- The Washington Times - Tuesday, November 3, 2015

A group of anti-Assad rebels in Syria this week paraded kidnapped pro-Assad men and women in cages outside Damascus, using them as human shields against Russian airstrikes.

Local activists said as many as 500 men and women from Syrian President Bashar Assad’s Alawite kin have been put in cages by members of the Army of Islam rebel group, The Daily Mail reported.

The cages have been mounted on the back of flatbed trucks and placed on rooftops to deter Russian jets from launching more airstrikes in the city of Douma, which has been pulverized by daily attacks.

Video of the rebel group posted on social media shows the fighters driving at least 100 cages around residential areas on pickup trucks to pressure the government to call off Russian airstrikes, according to the anti-government Shaam news agency.

The terrified captives are shown begging for their release and for the Russian airstrikes to cease.

One woman, Mervat Ali, from Qardaha, can be heard saying: “We wish that the Russian warplanes never shell civilians again,” The Daily Mail reported.

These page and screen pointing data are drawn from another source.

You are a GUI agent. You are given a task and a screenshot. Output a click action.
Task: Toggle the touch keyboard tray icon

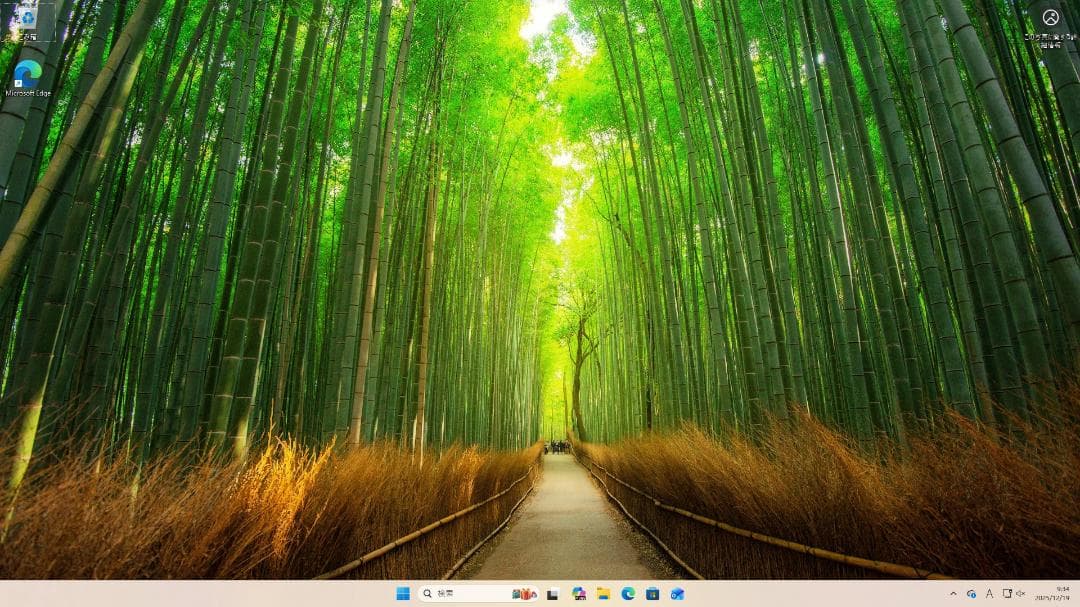(x=1007, y=594)
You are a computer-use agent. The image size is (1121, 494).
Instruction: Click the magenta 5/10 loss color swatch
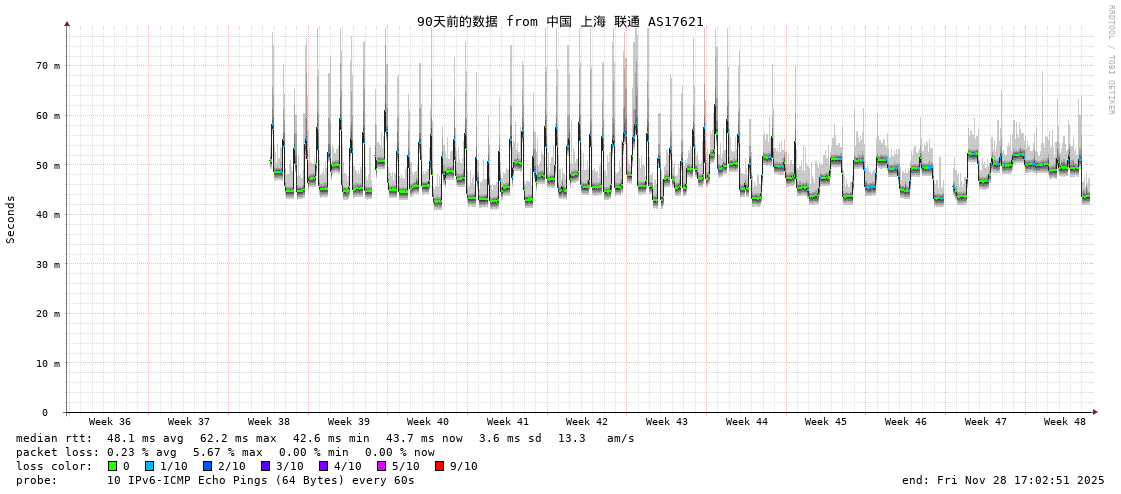pos(381,466)
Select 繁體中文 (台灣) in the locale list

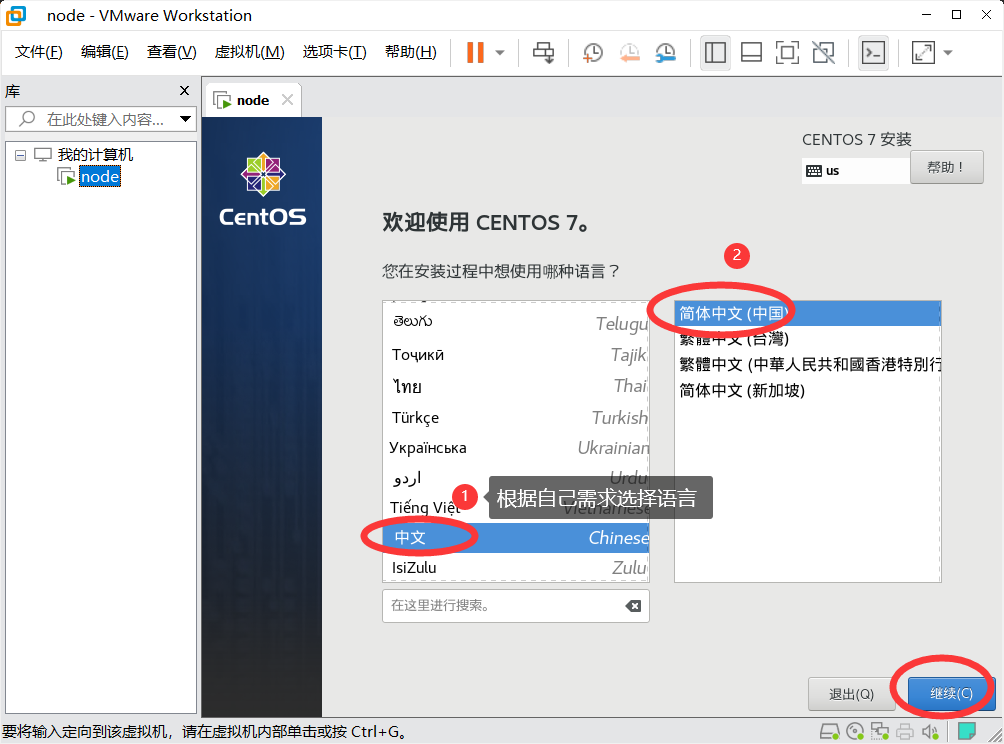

Baraa Abdulrahman, a media activist close to the Army of Islam, the dominant rebel group in the region, told The New York Times that the prisoners were captured army officers from President Bashar al-Assad’s Alawite sect and their families.

Human Rights Watch condemned the latest action by rebels on the ground, alleging that similar caging tactics were used in the Shia village of Fue, in the north of the country, last month.

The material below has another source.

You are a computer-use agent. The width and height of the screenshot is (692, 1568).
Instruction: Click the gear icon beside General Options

Middle East director Nadim Houry told British news agency The Times, “Two wrongs do not make a right.”

“You can’t protect civilians by endangering other civilians,” he added, calling for action from international actors.

The Army of Islam received financial backing from Saudi Arabia.

Doctors Without Borders (MSF), which runs clinics in the area, reported that at least 70 people died and 550 others were injured in an air strike last week.

Russia began its airstrike campaign in Syria in late September. The Kremlin initially claimed it was focused on hitting Islamic State targets but later admitted it was also targeting anti-Assad rebels.